PolskaSzpital na Stadionie Narodowym wznowił działalność. "Jeden nowy pacjent na godzinę"

Szpital na Stadionie Narodowym wznowił działalność. "Jeden nowy pacjent na godzinę"

Szpital na Narodowym ponownie otwarty. - W tej chwili jest dwudziestu pacjentów, przyjmujemy średnio jednego pacjenta na godzinę. Obsada jest zapewniona dla stu łóżek, w tym dziesięć miejsc respiratorowych - przekazał w piątek po południu dr Artur Zaczyński, wicedyrektor ds. medycznych CSK MSWiA.

Szpital na Stadionie Narodowym wznowił działalność. "Jeden nowy pacjent na godzinę". Zdjęcie sprzed otwarcia placówki z 17 listopada 2021 roku
Szpital na Stadionie Narodowym wznowił działalność. "Jeden nowy pacjent na godzinę". Zdjęcie sprzed otwarcia placówki z 17 listopada 2021 roku
Źródło zdjęć: © PAP | Rafał Guz
Marek Mikołajczyk

Piątek to drugi dzień funkcjonowania tymczasowego szpitala dla pacjentów z COVID-19 na Stadionie Narodowym im. Kazimierza Górskiego w Warszawie. Działalność placówki wznowiono po półrocznej przerwie. Po trzeciej fali pandemii ostatni pacjent został wypisany 23 maja.

- Szpital tymczasowy to ostatni bastion, więc jeśli został otwarty, to ważny sygnał dla społeczeństwa, że sytuacja jest poważna - przekazał w piątek dr Artur Zaczyński, dyrektor szpitala na PGE Narodowym.

Jak dodał, placówka przyjmuje już chorych. - Od czwartku od godz. 17, to godzina W dla Warszawy, przyjmujemy pacjentów. W tej chwili jest ich dwudziestu, przyjmujemy średnio jednego pacjenta na godzinę. Obsada jest zapewniona dla stu łóżek, w tym dziesięć miejsc respiratorowych - tłumaczył dr Zaczyński na konferencji prasowej.

Lekarz podkreślił przy tym, że znacząca większość pacjentów przyjętych do szpitala na Narodowym to osoby niezaszczepione.

Koronawirus w Polsce. Raport MZ

Tymczasem w Afryce Południowej wykryto nową mutację wirusa SARS-CoV-2. Zakażenia tym wariantem wykryto m.in. w RPA i Botswanie. O nowej odmianie wiadomo jeszcze niewiele, jednak zdaniem ekspertów może być to najgroźniejsza mutacja z dotychczas odkrytych.

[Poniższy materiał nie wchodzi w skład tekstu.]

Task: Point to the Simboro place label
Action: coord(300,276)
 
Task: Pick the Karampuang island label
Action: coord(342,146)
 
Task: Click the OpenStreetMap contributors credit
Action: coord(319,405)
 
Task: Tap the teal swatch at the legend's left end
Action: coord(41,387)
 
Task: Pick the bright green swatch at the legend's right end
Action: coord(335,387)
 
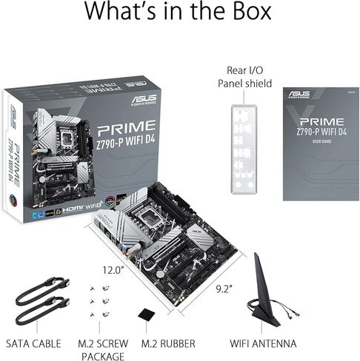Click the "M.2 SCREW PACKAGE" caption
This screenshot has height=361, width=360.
pyautogui.click(x=102, y=350)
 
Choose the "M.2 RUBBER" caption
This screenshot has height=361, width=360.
pyautogui.click(x=169, y=344)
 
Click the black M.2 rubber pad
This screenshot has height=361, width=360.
pyautogui.click(x=148, y=314)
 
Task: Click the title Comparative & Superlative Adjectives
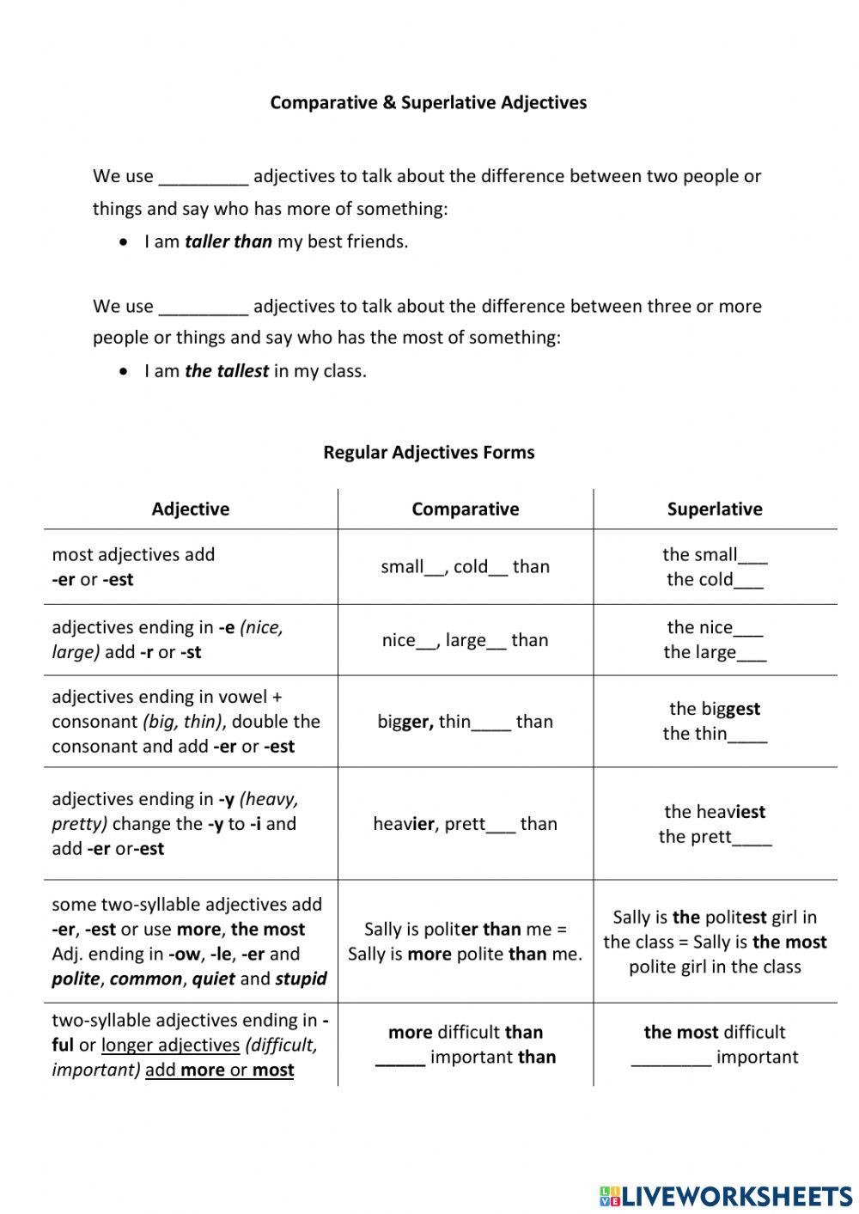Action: (x=428, y=102)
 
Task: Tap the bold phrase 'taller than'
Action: (x=228, y=241)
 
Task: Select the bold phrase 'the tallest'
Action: (x=226, y=371)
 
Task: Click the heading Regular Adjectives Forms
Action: (x=429, y=452)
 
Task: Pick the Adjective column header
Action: (x=190, y=509)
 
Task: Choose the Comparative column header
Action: (x=465, y=509)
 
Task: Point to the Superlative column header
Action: (x=714, y=509)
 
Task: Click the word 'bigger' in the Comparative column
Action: (x=404, y=722)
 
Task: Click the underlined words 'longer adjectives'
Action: (x=170, y=1046)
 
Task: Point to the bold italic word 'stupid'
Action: (x=301, y=979)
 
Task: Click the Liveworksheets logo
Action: (x=726, y=1196)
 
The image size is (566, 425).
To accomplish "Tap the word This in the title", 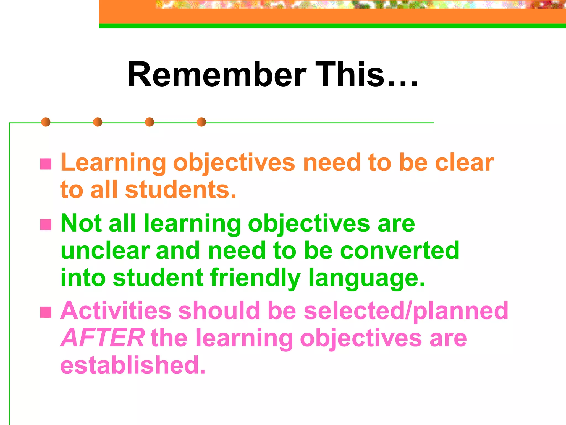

O wstrzymaniu lotów z Afryki Południowej zdecydowały władze Wielkiej Brytanii. Wkrótce podobne decyzje mogą zapaść w kolejnych krajach europejskich.

- Wariant Nu to ostrzeżenie dla ludzkości. Pokazuje, jak dużo wirus może jeszcze w sobie zmienić i że pandemia może trwać znacznie dłużej, niż się spodziewamy. Niewykluczone, że te 32 mutacje, które zaszły w wariancie Nu, mogły spowodować, że istniejące szczepionki będą nieskuteczne wobec tego wirusa - przekazał w czwartek dr Paweł Grzesiowski w rozmowie z abczdrowie.pl.